» EXTRAIT RETENU:

-------------------------

Analyste:
Roger‑Claude Travers
Hommage soit
rendu à Martin Berteau qui fut, avec Jean Barrière et Jean Baptiste Stuck,
un des acteurs majeurs de l'école française de violoncelle au milieu du
siècle des lumières. Thomas Drescher, dans son érudite notice, salue en lui
le père du jeu moderne de l'instrument, dont il explora les possibilités
techniques et pour lequel il développa un jeu soliste expressif. « Presque
tous les violoncellistes de la génération suivante, précise Drescher, se
présentaient comme élèves de Berteau. » Gageons que Berteau sut, avant de
composer les six Sonates da camera op. 1 de 1748, savourer les
célèbres sonates pour violoncelle de Vivaldi éditées à Paris en 1740 (mais
écrites vingt ans plus tôt). Écoutez par exemple le Vivace de la
no 1 en ré majeur du Français, avec ses jeux d'arpèges et son
audacieuse exploration des différents registres du violoncelle. Les
conduites mélodique et rythmique rappellent étrangement le Vénitien. L’Allegro
assai est lui aussi d'une insouciance tout italienne, comme le thème
trottinant aux saveurs napolitaines de la no. 4 (Allegro ma non troppo).

-------------------------

» DONNÉES SOURCES:
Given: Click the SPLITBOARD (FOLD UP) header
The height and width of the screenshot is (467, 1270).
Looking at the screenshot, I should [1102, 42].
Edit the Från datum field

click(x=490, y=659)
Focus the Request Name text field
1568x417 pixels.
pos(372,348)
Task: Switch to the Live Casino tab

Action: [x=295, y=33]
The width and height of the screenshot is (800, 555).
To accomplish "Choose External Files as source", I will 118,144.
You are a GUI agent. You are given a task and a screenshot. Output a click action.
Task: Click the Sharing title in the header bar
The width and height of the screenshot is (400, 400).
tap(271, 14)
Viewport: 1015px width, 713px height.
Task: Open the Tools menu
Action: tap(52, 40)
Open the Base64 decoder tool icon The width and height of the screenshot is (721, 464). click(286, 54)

-------------------------

» CONSIGNE: D'après l'extrait retenu, de quoi Thomas Drescher considère-t-il Martin Berteau comme le père ?

» RÉPONSE ATTENDUE: Du jeu moderne du violoncelle.